• [DIRECTIONS]: Rewrite the items starting at the beginning and ending at the line containing "Click the Format", both included, in full. Shift every coordinate in the answers by adding 97 to it.

• [DATASET ROWS]:

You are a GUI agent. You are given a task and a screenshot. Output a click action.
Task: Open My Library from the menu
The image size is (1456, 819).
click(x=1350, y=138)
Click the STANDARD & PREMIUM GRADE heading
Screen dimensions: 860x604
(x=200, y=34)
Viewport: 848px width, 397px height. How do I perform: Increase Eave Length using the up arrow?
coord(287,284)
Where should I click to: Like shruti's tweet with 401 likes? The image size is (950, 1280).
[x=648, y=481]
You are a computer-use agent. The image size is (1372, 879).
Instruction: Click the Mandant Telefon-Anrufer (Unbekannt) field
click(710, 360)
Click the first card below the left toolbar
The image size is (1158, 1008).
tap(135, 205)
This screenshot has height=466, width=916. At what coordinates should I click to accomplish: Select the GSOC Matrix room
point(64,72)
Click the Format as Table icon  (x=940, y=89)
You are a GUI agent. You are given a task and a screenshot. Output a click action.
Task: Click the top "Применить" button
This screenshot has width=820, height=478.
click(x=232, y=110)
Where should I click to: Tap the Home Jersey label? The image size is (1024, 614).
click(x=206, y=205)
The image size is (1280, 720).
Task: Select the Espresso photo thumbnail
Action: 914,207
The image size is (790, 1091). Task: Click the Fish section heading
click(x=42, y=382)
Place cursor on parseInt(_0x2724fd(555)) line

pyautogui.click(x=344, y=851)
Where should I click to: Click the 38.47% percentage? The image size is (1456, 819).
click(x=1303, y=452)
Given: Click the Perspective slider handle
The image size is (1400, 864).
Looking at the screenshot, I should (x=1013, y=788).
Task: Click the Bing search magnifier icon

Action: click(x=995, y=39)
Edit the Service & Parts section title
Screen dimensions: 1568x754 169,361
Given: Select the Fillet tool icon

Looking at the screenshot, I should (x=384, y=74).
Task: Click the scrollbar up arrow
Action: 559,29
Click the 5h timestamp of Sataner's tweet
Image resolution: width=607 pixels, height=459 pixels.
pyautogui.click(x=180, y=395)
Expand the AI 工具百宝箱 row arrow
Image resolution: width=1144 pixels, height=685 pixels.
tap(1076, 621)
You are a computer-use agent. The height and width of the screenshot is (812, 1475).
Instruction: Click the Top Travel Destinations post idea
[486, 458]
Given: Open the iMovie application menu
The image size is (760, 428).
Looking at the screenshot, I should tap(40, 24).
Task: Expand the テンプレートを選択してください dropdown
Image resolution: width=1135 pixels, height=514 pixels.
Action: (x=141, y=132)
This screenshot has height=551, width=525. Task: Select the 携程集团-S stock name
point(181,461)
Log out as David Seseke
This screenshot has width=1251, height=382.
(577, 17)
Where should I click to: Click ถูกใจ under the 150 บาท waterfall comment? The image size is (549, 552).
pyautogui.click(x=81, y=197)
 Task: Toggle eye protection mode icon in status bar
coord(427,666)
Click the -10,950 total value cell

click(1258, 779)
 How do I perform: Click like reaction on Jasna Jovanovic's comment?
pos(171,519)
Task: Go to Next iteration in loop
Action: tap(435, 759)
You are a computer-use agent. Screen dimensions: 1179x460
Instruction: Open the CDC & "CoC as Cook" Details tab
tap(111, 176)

• [RESULT]:
You are a GUI agent. You are given a task and a screenshot. Output a click action.
Task: Open My Library from the menu
The image size is (1456, 819).
click(x=1447, y=235)
Click the STANDARD & PREMIUM GRADE heading
Screen dimensions: 860x604
(x=297, y=131)
Viewport: 848px width, 397px height. How do I perform: Increase Eave Length using the up arrow?
coord(384,381)
Where should I click to: Like shruti's tweet with 401 likes? The image size is (950, 1280).
[x=745, y=578]
You are a computer-use agent. The image size is (1372, 879).
Instruction: Click the Mandant Telefon-Anrufer (Unbekannt) field
click(807, 457)
Click the first card below the left toolbar
The image size is (1158, 1008).
tap(232, 302)
This screenshot has height=466, width=916. At what coordinates should I click to accomplish: Select the GSOC Matrix room
point(161,169)
Click the Format as Table icon  (x=1037, y=186)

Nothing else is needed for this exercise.